EXERCISE BRIEF ▸ The reply should hold every line of the data, unchanged and complete.

─── LISTED ENTRIES ───

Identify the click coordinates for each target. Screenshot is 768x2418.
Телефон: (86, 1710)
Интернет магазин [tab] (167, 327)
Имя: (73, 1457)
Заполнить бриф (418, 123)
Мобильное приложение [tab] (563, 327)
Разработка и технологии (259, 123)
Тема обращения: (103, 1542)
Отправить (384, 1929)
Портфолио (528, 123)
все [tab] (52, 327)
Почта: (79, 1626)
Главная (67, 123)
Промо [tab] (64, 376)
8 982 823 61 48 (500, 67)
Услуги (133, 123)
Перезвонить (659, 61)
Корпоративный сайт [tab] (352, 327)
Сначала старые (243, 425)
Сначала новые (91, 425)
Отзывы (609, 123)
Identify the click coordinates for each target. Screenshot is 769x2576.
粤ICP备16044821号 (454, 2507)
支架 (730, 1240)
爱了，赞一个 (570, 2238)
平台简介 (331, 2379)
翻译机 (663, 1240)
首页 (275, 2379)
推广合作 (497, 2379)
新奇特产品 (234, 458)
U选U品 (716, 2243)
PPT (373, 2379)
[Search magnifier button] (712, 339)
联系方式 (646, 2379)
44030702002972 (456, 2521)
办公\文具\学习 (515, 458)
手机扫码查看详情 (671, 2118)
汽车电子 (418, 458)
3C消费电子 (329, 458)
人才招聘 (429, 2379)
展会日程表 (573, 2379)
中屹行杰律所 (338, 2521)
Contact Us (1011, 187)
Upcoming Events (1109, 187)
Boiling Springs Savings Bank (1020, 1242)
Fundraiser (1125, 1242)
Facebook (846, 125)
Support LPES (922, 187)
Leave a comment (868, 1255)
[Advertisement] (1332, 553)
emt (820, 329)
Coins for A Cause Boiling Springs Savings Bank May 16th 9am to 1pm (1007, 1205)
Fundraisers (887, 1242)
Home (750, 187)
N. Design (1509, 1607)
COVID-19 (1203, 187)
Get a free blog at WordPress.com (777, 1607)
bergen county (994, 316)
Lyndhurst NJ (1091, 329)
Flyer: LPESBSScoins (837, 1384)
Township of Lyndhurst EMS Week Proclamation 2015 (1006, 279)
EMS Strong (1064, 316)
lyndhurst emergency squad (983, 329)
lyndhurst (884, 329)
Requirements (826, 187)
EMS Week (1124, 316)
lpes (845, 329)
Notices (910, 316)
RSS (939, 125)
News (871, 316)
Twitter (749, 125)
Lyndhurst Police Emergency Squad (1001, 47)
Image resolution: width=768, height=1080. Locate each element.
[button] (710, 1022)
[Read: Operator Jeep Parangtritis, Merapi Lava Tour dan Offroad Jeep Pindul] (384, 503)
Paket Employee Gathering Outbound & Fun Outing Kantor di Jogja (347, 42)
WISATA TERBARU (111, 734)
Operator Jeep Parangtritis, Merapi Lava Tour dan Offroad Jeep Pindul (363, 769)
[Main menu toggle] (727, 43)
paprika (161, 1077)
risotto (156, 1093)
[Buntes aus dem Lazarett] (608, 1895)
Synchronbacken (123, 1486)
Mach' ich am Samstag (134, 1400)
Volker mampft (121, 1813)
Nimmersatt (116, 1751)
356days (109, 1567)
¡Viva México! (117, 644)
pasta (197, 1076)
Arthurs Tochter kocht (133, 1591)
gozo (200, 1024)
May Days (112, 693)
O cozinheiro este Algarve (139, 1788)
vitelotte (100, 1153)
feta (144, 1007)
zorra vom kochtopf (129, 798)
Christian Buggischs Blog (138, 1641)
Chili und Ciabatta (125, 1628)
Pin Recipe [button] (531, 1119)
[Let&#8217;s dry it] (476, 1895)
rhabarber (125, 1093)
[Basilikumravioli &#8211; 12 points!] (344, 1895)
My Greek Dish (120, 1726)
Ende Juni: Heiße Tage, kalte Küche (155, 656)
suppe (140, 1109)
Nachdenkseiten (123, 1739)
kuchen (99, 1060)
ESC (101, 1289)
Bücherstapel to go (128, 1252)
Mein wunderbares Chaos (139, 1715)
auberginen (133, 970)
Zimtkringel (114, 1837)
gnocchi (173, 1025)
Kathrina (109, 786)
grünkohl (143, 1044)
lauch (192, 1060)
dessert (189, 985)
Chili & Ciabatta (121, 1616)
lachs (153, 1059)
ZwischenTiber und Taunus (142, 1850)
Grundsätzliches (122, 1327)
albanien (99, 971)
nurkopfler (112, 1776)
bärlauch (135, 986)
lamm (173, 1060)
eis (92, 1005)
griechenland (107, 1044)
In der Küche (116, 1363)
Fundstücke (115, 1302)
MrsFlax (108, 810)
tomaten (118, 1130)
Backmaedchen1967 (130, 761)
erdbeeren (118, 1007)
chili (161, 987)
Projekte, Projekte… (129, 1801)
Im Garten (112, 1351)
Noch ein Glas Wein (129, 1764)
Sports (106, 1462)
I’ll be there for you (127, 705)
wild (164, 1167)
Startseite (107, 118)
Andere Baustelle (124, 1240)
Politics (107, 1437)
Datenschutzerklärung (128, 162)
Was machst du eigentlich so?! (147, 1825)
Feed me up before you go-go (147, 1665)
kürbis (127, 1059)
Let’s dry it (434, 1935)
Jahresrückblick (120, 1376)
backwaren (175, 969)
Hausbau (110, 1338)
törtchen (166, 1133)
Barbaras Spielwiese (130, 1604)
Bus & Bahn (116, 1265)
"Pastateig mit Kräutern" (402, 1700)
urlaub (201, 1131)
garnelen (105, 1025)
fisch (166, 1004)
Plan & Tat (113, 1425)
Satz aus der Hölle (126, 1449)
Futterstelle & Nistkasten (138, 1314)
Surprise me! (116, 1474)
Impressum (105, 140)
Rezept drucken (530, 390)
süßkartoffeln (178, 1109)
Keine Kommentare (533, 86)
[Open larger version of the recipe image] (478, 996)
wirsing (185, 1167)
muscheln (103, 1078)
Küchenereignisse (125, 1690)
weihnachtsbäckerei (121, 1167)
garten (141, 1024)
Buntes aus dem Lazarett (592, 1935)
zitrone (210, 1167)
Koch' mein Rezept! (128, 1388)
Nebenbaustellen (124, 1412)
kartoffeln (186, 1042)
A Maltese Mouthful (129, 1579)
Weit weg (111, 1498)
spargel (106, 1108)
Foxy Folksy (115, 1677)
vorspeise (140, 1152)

───

RESULT OF THIS EXERCISE ▸
Identify the click coordinates for each target. Screenshot is 768x2418.
Телефон: (86, 1710)
Интернет магазин [tab] (167, 327)
Имя: (73, 1457)
Заполнить бриф (418, 123)
Мобильное приложение [tab] (563, 327)
Разработка и технологии (259, 123)
Тема обращения: (103, 1542)
Отправить (384, 1929)
Портфолио (528, 123)
все [tab] (52, 327)
Почта: (79, 1626)
Главная (67, 123)
Промо [tab] (64, 376)
8 982 823 61 48 (500, 67)
Услуги (133, 123)
Перезвонить (659, 61)
Корпоративный сайт [tab] (352, 327)
Сначала старые (243, 425)
Сначала новые (91, 425)
Отзывы (609, 123)
Identify the click coordinates for each target. Screenshot is 769x2576.
粤ICP备16044821号 (454, 2507)
支架 (730, 1240)
爱了，赞一个 (570, 2238)
平台简介 (331, 2379)
翻译机 (663, 1240)
首页 (275, 2379)
推广合作 (497, 2379)
新奇特产品 (234, 458)
U选U品 (716, 2243)
PPT (373, 2379)
[Search magnifier button] (712, 339)
联系方式 (646, 2379)
44030702002972 (456, 2521)
办公\文具\学习 (515, 458)
手机扫码查看详情 (671, 2118)
汽车电子 (418, 458)
3C消费电子 (329, 458)
人才招聘 (429, 2379)
展会日程表 (573, 2379)
中屹行杰律所 (338, 2521)
Contact Us (1011, 187)
Upcoming Events (1109, 187)
Boiling Springs Savings Bank (1020, 1242)
Fundraiser (1125, 1242)
Facebook (846, 125)
Support LPES (922, 187)
Leave a comment (868, 1255)
[Advertisement] (1332, 553)
emt (820, 329)
Coins for A Cause Boiling Springs Savings Bank May 16th 9am to 1pm (1007, 1205)
Fundraisers (887, 1242)
Home (750, 187)
N. Design (1509, 1607)
COVID-19 (1203, 187)
Get a free blog at WordPress.com (777, 1607)
bergen county (994, 316)
Lyndhurst NJ (1091, 329)
Flyer: LPESBSScoins (837, 1384)
Township of Lyndhurst EMS Week Proclamation 2015 (1006, 279)
EMS Strong (1064, 316)
lyndhurst emergency squad (983, 329)
lyndhurst (884, 329)
Requirements (826, 187)
EMS Week (1124, 316)
lpes (845, 329)
Notices (910, 316)
RSS (939, 125)
News (871, 316)
Twitter (749, 125)
Lyndhurst Police Emergency Squad (1001, 47)
Image resolution: width=768, height=1080. Locate each element.
[button] (710, 1022)
[Read: Operator Jeep Parangtritis, Merapi Lava Tour dan Offroad Jeep Pindul] (384, 503)
Paket Employee Gathering Outbound & Fun Outing Kantor di Jogja (347, 42)
WISATA TERBARU (111, 734)
Operator Jeep Parangtritis, Merapi Lava Tour dan Offroad Jeep Pindul (363, 769)
[Main menu toggle] (727, 43)
paprika (161, 1077)
risotto (156, 1093)
[Buntes aus dem Lazarett] (608, 1895)
Synchronbacken (123, 1486)
Mach' ich am Samstag (134, 1400)
Volker mampft (121, 1813)
Nimmersatt (116, 1751)
356days (109, 1567)
¡Viva México! (117, 644)
pasta (197, 1076)
Arthurs Tochter kocht (133, 1591)
gozo (200, 1024)
May Days (112, 693)
O cozinheiro este Algarve (139, 1788)
vitelotte (100, 1153)
feta (144, 1007)
zorra vom kochtopf (129, 798)
Christian Buggischs Blog (138, 1641)
Chili und Ciabatta (125, 1628)
Pin Recipe [button] (531, 1119)
[Let&#8217;s dry it] (476, 1895)
rhabarber (125, 1093)
[Basilikumravioli &#8211; 12 points!] (344, 1895)
My Greek Dish (120, 1726)
Ende Juni: Heiße Tage, kalte Küche (155, 656)
suppe (140, 1109)
Nachdenkseiten (123, 1739)
kuchen (99, 1060)
ESC (101, 1289)
Bücherstapel to go (128, 1252)
Mein wunderbares Chaos (139, 1715)
auberginen (133, 970)
Zimtkringel (114, 1837)
gnocchi (173, 1025)
Kathrina (109, 786)
grünkohl (143, 1044)
lauch (192, 1060)
dessert (189, 985)
Chili & Ciabatta (121, 1616)
lachs (153, 1059)
ZwischenTiber und Taunus (142, 1850)
Grundsätzliches (122, 1327)
albanien (99, 971)
nurkopfler (112, 1776)
bärlauch (135, 986)
lamm (173, 1060)
eis (92, 1005)
griechenland (107, 1044)
In der Küche (116, 1363)
Fundstücke (115, 1302)
MrsFlax (108, 810)
tomaten (118, 1130)
Backmaedchen1967 (130, 761)
erdbeeren (118, 1007)
chili (161, 987)
Projekte, Projekte… (129, 1801)
Im Garten (112, 1351)
Noch ein Glas Wein (129, 1764)
Sports (106, 1462)
I’ll be there for you (127, 705)
wild (164, 1167)
Startseite (107, 118)
Andere Baustelle (124, 1240)
Politics (107, 1437)
Datenschutzerklärung (128, 162)
Was machst du eigentlich so?! (147, 1825)
Feed me up before you go-go (147, 1665)
kürbis (127, 1059)
Let’s dry it (434, 1935)
Jahresrückblick (120, 1376)
backwaren (175, 969)
Hausbau (110, 1338)
törtchen (166, 1133)
Barbaras Spielwiese (130, 1604)
Bus & Bahn (116, 1265)
"Pastateig mit Kräutern" (402, 1700)
urlaub (201, 1131)
garnelen (105, 1025)
fisch (166, 1004)
Plan & Tat (113, 1425)
Satz aus der Hölle (126, 1449)
Futterstelle & Nistkasten (138, 1314)
Surprise me! (116, 1474)
Impressum (105, 140)
Rezept drucken (530, 390)
süßkartoffeln (178, 1109)
Keine Kommentare (533, 86)
[Open larger version of the recipe image] (478, 996)
wirsing (185, 1167)
muscheln (103, 1078)
Küchenereignisse (125, 1690)
weihnachtsbäckerei (121, 1167)
garten (141, 1024)
Buntes aus dem Lazarett (592, 1935)
zitrone (210, 1167)
Koch' mein Rezept! (128, 1388)
Nebenbaustellen (124, 1412)
kartoffeln (186, 1042)
A Maltese Mouthful (129, 1579)
Weit weg (111, 1498)
spargel (106, 1108)
Foxy Folksy (115, 1677)
vorspeise (140, 1152)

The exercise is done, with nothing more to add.